Burst kinetics of co-expressed Kir6.2/SUR1 clones: Comparison of recombinant with native ATP-sensitive K⁺ channel behavior

Co-expression of clones encoding Kir6.2, a K⁺ inward rectifier, and SUR1, a sulfonylurea receptor, reconstitutes elementary features of ATP-sensitive K⁺ (K(ATP)) channels. However, the precise kinetic properties of Kir6.2/SUR1 clones remain unknown. Herein, intraburst kinetics of Kir6.2/SUR1 channel activity, heterologously co-expressed in COS cells, displayed mean closed times from 0.7 ± 0.1 to 0.4 ± 0.03 msec, and from 0.4 ± 0.1 to 2.0 ± 0.2 msec, and mean open times from 1.9 ± 0.4 to 4.5 ± 0.8 msec, and from 12.1 ± 2.4 to 5.0 ± 0.2 msec between -100 and -20 mV, and +20 to +80 mV, respectively. Burst duration for Kir6.2/SUR1 activity was 17.9 ± 1.8 msec with 5.6 ± 1.5 closings per burst.

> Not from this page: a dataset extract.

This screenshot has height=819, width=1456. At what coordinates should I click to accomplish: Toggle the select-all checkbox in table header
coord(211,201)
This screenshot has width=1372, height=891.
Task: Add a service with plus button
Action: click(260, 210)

Burst kinetics of the Kir6.2/SUR1 activity could be fitted by a four-state kinetic model defining transitions between one open and three closed states with forward and backward rate constants of 1905 ± 77 and 322 ± 27 sec^-1 for intraburst, 61.8 ± 6.6 and 23.9 ± 5.8 sec^-1 for interburst, 12.4 ± 6.0 and 13.6 ± 2.9 sec^-1 for intercluster events, respectively. Intraburst kinetic properties of Kir6.2/SUR1 clones were essentially indistinguishable from pancreatic or cardiac K(ATP) channel phenotypes, indicating that intraburst kinetics per se were insufficient to classify recombinant Kir6.2/SUR1 amongst native K(ATP) channels. Yet, burst kinetic behavior of Kir6.2/SUR1 although similar to pancreatic, was different from that of cardiac K(ATP) channels. Thus, expression of Kir6.2/SUR1 proteins away from the pancreatic microenvironment, confers the burst kinetic identity of pancreatic, but not cardiac K(ATP) channels. This study reports the kinetic properties of Kir6.2/SUR1 clones which could serve in the further characterization of novel K(ATP) channel clones.